**ACTIVITY:**
Copy, from the data below, each line that has the word "screenshot".

**RECORDS FOR THIS TASK:**

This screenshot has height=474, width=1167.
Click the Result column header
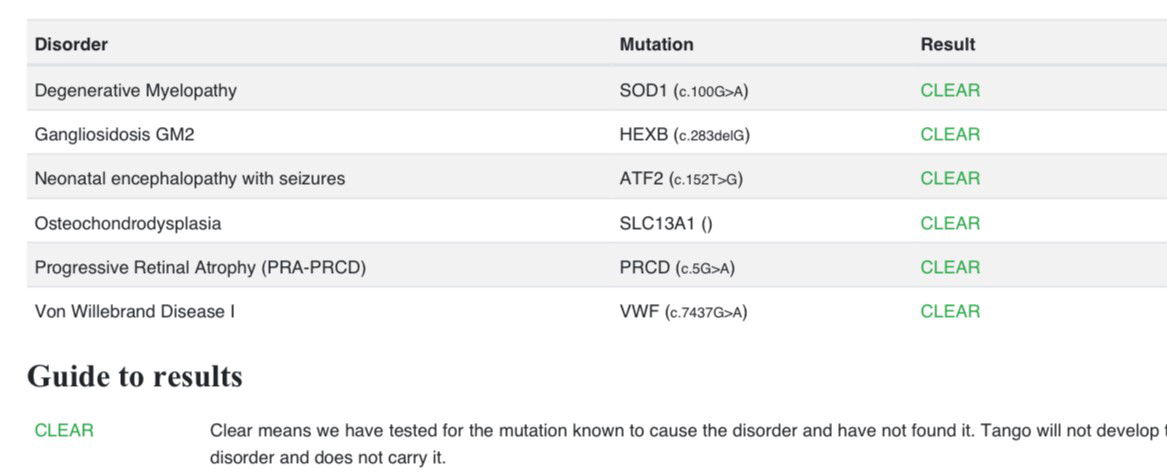coord(947,45)
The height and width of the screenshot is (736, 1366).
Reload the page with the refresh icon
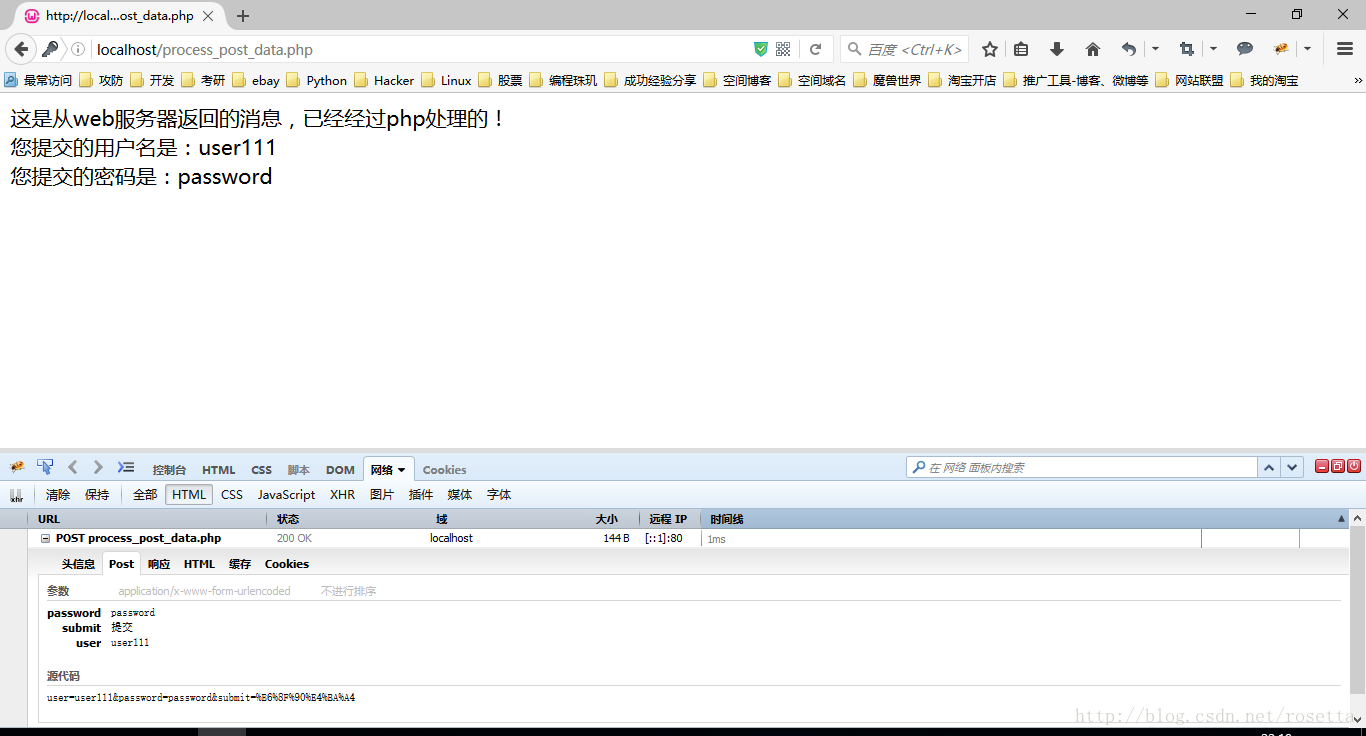[816, 49]
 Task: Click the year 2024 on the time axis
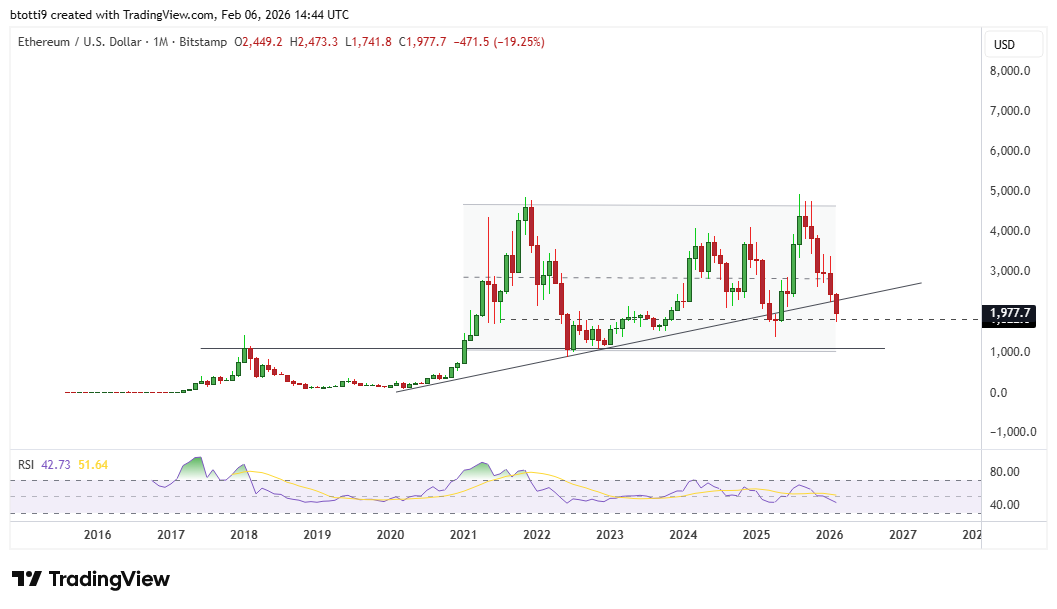(x=683, y=535)
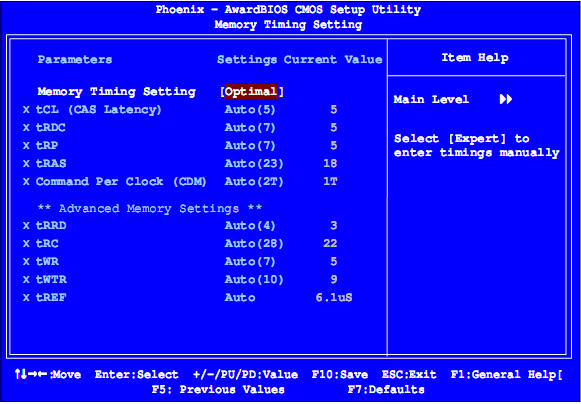Image resolution: width=581 pixels, height=404 pixels.
Task: Click the X marker beside tRP
Action: pyautogui.click(x=26, y=146)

**SOLUTION FOR THIS TASK:**
This screenshot has height=474, width=1167.
The height and width of the screenshot is (736, 1366).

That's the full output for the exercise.